Problem to solve —
Within the records below, reproduce without change the lines from the line that has "Viewport: 2285px width, 925px height." through the line that has "Open the Facebook bookmark", and only those.

Input records —
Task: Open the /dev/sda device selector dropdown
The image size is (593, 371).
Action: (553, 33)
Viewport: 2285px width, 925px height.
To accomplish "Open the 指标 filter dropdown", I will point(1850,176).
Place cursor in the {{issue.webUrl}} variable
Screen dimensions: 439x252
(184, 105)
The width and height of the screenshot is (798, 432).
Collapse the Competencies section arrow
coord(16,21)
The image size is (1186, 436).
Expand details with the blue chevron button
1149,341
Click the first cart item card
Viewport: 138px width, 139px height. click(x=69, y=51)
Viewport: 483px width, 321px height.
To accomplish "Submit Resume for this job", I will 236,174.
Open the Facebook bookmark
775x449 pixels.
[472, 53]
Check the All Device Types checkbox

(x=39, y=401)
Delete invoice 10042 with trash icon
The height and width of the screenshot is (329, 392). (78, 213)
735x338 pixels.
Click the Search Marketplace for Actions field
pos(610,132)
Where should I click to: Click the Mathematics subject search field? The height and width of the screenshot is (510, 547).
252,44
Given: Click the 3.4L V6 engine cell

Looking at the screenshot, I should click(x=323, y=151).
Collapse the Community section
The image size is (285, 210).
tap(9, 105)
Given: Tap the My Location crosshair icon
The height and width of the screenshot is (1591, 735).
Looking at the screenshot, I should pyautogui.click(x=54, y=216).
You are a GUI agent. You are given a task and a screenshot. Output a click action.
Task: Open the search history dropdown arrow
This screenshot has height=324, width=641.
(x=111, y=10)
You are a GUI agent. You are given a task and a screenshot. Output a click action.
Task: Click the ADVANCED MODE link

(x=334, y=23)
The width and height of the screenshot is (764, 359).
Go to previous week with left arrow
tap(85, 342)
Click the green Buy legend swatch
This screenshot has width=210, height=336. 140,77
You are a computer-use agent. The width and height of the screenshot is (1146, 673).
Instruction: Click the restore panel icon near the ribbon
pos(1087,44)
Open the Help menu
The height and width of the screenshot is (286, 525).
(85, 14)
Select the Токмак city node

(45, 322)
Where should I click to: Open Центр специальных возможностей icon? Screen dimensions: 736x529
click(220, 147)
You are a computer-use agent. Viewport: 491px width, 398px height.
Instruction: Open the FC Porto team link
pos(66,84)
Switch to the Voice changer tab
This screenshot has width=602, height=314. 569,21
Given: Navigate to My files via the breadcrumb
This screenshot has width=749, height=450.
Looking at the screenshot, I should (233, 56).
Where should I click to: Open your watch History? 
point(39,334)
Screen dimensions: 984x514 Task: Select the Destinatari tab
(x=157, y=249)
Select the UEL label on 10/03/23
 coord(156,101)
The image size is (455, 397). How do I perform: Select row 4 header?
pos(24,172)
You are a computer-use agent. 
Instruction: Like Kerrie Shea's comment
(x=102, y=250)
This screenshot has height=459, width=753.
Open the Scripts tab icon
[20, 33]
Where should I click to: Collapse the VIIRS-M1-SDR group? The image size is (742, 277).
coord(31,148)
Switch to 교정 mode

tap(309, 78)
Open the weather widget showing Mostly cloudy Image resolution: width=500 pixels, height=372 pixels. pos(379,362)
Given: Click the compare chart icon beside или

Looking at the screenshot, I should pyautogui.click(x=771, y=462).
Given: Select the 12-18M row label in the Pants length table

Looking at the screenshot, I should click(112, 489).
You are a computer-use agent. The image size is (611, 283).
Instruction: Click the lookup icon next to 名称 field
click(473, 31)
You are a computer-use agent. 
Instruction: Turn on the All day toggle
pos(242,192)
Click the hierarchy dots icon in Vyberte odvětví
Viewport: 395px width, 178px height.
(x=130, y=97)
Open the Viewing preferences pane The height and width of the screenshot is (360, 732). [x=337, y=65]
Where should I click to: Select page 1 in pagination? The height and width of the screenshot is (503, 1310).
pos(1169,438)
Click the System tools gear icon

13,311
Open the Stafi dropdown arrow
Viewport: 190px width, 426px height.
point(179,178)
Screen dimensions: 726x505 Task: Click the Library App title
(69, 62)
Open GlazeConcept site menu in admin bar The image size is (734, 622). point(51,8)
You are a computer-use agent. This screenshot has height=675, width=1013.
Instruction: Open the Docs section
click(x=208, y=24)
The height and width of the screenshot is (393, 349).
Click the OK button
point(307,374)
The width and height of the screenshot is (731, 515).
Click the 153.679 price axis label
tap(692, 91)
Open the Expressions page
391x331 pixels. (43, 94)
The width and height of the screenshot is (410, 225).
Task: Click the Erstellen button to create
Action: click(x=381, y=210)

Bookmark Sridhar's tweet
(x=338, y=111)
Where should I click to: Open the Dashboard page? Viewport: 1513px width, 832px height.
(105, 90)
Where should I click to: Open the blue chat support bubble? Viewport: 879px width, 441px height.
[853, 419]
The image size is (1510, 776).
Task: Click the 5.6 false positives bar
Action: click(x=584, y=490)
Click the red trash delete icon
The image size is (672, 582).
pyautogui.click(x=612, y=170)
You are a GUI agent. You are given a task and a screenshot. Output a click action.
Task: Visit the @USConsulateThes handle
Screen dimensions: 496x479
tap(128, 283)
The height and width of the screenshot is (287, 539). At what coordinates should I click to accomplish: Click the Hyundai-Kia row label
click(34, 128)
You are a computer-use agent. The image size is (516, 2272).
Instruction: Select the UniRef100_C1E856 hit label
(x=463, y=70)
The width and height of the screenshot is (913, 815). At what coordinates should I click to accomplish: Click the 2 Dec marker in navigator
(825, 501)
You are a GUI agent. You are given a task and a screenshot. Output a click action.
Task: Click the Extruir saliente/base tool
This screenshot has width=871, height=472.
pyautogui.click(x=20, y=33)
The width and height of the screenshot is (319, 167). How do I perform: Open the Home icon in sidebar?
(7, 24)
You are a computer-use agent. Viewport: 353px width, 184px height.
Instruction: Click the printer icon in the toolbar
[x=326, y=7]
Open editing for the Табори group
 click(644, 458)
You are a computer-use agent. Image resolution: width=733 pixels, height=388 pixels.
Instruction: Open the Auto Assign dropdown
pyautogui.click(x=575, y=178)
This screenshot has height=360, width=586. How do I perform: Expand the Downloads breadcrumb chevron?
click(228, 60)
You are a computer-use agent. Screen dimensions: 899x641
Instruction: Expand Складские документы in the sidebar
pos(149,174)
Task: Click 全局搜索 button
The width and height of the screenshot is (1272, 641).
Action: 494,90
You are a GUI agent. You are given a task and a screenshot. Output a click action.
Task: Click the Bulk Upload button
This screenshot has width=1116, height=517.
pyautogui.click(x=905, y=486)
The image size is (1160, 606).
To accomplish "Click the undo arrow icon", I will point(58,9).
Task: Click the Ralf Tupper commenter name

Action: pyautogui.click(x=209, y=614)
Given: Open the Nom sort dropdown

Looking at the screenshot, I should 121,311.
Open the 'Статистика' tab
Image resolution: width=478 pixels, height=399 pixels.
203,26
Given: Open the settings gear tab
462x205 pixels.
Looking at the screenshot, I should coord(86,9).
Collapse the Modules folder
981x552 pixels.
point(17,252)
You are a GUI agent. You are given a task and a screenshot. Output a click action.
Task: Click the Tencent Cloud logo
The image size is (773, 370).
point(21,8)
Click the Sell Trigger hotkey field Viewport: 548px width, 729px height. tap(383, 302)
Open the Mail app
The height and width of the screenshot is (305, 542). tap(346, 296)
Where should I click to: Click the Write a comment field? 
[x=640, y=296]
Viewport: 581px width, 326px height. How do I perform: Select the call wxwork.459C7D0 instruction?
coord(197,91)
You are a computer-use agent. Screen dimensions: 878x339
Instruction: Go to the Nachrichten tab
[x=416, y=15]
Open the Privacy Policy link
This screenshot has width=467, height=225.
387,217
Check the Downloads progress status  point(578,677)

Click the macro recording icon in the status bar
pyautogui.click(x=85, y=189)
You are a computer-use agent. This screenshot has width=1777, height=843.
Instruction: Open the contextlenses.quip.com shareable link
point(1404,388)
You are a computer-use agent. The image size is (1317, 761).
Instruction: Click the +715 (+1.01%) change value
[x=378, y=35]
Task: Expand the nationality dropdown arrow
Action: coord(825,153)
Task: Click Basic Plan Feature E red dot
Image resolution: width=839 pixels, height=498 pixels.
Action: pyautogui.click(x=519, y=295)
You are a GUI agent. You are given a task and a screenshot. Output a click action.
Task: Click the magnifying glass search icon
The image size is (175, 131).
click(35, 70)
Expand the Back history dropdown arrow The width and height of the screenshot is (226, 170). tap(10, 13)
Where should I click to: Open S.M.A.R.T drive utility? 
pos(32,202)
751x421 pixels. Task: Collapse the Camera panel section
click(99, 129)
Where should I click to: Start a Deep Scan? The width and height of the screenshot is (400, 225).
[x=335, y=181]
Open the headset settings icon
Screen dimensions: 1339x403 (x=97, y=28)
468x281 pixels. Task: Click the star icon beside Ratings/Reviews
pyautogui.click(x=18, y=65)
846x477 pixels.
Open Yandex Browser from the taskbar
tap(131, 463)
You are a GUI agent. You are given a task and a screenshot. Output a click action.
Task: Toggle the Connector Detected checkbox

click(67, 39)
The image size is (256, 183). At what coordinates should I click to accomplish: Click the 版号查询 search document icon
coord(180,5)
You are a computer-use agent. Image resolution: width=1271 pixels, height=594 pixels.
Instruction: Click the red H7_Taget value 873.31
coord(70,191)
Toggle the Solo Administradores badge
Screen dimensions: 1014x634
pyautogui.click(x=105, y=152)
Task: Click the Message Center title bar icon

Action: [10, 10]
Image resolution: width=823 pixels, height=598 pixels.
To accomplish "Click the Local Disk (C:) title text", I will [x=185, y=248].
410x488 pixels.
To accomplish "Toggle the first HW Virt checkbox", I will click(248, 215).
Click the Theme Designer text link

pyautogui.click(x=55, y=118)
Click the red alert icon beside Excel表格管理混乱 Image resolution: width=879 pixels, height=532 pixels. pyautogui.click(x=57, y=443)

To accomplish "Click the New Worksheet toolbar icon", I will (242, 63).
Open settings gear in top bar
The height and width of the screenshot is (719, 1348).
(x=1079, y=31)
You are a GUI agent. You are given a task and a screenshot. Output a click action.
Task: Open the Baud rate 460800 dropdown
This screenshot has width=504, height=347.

Answer area —
Viewport: 2285px width, 925px height.
To accomplish "Open the 指标 filter dropdown", I will point(1850,176).
Place cursor in the {{issue.webUrl}} variable
Screen dimensions: 439x252
(184, 105)
The width and height of the screenshot is (798, 432).
Collapse the Competencies section arrow
coord(16,21)
The image size is (1186, 436).
Expand details with the blue chevron button
1149,341
Click the first cart item card
Viewport: 138px width, 139px height. click(x=69, y=51)
Viewport: 483px width, 321px height.
To accomplish "Submit Resume for this job", I will 236,174.
Open the Facebook bookmark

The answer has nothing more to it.